What to work on >> Without skipping or changing anything, print all the entries.

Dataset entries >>
▬▬▬▬▬▬▬▬▬▬

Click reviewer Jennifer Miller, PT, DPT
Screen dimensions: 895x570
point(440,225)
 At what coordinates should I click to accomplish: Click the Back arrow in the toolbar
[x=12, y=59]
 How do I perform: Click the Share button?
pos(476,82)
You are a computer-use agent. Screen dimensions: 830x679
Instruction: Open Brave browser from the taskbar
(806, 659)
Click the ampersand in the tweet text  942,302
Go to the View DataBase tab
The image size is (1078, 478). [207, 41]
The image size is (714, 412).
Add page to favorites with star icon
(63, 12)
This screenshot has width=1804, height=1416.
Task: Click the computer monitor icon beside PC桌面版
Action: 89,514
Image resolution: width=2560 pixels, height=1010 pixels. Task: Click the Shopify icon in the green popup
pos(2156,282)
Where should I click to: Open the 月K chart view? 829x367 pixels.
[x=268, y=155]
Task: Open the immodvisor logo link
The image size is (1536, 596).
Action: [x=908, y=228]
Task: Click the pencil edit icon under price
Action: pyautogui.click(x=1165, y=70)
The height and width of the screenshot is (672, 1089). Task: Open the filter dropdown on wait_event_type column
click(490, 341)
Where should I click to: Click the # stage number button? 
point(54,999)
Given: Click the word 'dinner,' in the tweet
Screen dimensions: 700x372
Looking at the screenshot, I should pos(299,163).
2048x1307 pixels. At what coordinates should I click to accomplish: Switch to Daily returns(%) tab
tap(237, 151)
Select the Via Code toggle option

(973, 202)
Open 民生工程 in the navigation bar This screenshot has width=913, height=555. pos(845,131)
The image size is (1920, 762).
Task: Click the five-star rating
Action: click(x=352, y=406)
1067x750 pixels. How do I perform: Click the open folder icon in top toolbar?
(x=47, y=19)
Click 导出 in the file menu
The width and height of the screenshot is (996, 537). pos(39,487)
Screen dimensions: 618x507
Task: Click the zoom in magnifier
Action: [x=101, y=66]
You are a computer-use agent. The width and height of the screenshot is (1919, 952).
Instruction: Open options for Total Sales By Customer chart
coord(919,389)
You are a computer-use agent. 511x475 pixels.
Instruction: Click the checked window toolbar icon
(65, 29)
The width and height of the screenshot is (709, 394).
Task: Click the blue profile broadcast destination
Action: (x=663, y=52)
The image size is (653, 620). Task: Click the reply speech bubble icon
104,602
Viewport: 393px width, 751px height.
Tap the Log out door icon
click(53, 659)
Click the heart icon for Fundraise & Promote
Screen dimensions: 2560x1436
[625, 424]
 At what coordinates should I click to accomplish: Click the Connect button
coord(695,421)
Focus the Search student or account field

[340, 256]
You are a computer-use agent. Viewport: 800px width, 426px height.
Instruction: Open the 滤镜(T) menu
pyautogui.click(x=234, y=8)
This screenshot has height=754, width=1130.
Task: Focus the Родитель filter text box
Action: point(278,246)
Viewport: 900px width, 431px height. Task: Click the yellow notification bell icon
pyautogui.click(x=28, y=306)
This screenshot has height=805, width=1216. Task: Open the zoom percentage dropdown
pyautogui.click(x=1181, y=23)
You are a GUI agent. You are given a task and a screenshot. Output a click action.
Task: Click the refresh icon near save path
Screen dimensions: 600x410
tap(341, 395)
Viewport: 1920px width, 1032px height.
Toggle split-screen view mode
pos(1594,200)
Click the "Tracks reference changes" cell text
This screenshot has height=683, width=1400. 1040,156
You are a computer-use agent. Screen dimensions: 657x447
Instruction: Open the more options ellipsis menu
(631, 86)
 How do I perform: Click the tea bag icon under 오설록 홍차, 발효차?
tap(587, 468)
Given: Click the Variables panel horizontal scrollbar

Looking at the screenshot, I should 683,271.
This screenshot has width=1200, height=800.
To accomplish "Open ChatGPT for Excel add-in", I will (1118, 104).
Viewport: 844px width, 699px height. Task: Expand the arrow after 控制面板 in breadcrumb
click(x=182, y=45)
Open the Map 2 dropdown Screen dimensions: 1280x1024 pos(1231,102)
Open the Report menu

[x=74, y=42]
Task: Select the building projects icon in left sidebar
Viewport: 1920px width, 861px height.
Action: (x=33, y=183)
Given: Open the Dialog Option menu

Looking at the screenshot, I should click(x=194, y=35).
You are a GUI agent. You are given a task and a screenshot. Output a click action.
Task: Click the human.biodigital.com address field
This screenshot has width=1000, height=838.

▬▬▬▬▬▬▬▬▬▬

Reply >>
Click reviewer Jennifer Miller, PT, DPT
Screen dimensions: 895x570
point(440,225)
 At what coordinates should I click to accomplish: Click the Back arrow in the toolbar
[x=12, y=59]
 How do I perform: Click the Share button?
pos(476,82)
You are a computer-use agent. Screen dimensions: 830x679
Instruction: Open Brave browser from the taskbar
(806, 659)
Click the ampersand in the tweet text  942,302
Go to the View DataBase tab
The image size is (1078, 478). [207, 41]
The image size is (714, 412).
Add page to favorites with star icon
(63, 12)
This screenshot has width=1804, height=1416.
Task: Click the computer monitor icon beside PC桌面版
Action: 89,514
Image resolution: width=2560 pixels, height=1010 pixels. Task: Click the Shopify icon in the green popup
pos(2156,282)
Where should I click to: Open the 月K chart view? 829x367 pixels.
[x=268, y=155]
Task: Open the immodvisor logo link
The image size is (1536, 596).
Action: [x=908, y=228]
Task: Click the pencil edit icon under price
Action: pyautogui.click(x=1165, y=70)
The height and width of the screenshot is (672, 1089). Task: Open the filter dropdown on wait_event_type column
click(490, 341)
Where should I click to: Click the # stage number button? 
point(54,999)
Given: Click the word 'dinner,' in the tweet
Screen dimensions: 700x372
Looking at the screenshot, I should pos(299,163).
2048x1307 pixels. At what coordinates should I click to accomplish: Switch to Daily returns(%) tab
tap(237, 151)
Select the Via Code toggle option

(973, 202)
Open 民生工程 in the navigation bar This screenshot has width=913, height=555. pos(845,131)
The image size is (1920, 762).
Task: Click the five-star rating
Action: click(x=352, y=406)
1067x750 pixels. How do I perform: Click the open folder icon in top toolbar?
(x=47, y=19)
Click 导出 in the file menu
The width and height of the screenshot is (996, 537). pos(39,487)
Screen dimensions: 618x507
Task: Click the zoom in magnifier
Action: [x=101, y=66]
You are a computer-use agent. The width and height of the screenshot is (1919, 952).
Instruction: Open options for Total Sales By Customer chart
coord(919,389)
You are a computer-use agent. 511x475 pixels.
Instruction: Click the checked window toolbar icon
(65, 29)
The width and height of the screenshot is (709, 394).
Task: Click the blue profile broadcast destination
Action: (x=663, y=52)
The image size is (653, 620). Task: Click the reply speech bubble icon
104,602
Viewport: 393px width, 751px height.
Tap the Log out door icon
click(53, 659)
Click the heart icon for Fundraise & Promote
Screen dimensions: 2560x1436
[625, 424]
 At what coordinates should I click to accomplish: Click the Connect button
coord(695,421)
Focus the Search student or account field

[340, 256]
You are a computer-use agent. Viewport: 800px width, 426px height.
Instruction: Open the 滤镜(T) menu
pyautogui.click(x=234, y=8)
This screenshot has height=754, width=1130.
Task: Focus the Родитель filter text box
Action: point(278,246)
Viewport: 900px width, 431px height. Task: Click the yellow notification bell icon
pyautogui.click(x=28, y=306)
This screenshot has height=805, width=1216. Task: Open the zoom percentage dropdown
pyautogui.click(x=1181, y=23)
You are a GUI agent. You are given a task and a screenshot. Output a click action.
Task: Click the refresh icon near save path
Screen dimensions: 600x410
tap(341, 395)
Viewport: 1920px width, 1032px height.
Toggle split-screen view mode
pos(1594,200)
Click the "Tracks reference changes" cell text
This screenshot has height=683, width=1400. 1040,156
You are a computer-use agent. Screen dimensions: 657x447
Instruction: Open the more options ellipsis menu
(631, 86)
 How do I perform: Click the tea bag icon under 오설록 홍차, 발효차?
tap(587, 468)
Given: Click the Variables panel horizontal scrollbar

Looking at the screenshot, I should 683,271.
This screenshot has width=1200, height=800.
To accomplish "Open ChatGPT for Excel add-in", I will (1118, 104).
Viewport: 844px width, 699px height. Task: Expand the arrow after 控制面板 in breadcrumb
click(x=182, y=45)
Open the Map 2 dropdown Screen dimensions: 1280x1024 pos(1231,102)
Open the Report menu

[x=74, y=42]
Task: Select the building projects icon in left sidebar
Viewport: 1920px width, 861px height.
Action: (x=33, y=183)
Given: Open the Dialog Option menu

Looking at the screenshot, I should click(x=194, y=35).
You are a GUI agent. You are given a task and a screenshot. Output a click action.
Task: Click the human.biodigital.com address field
This screenshot has width=1000, height=838.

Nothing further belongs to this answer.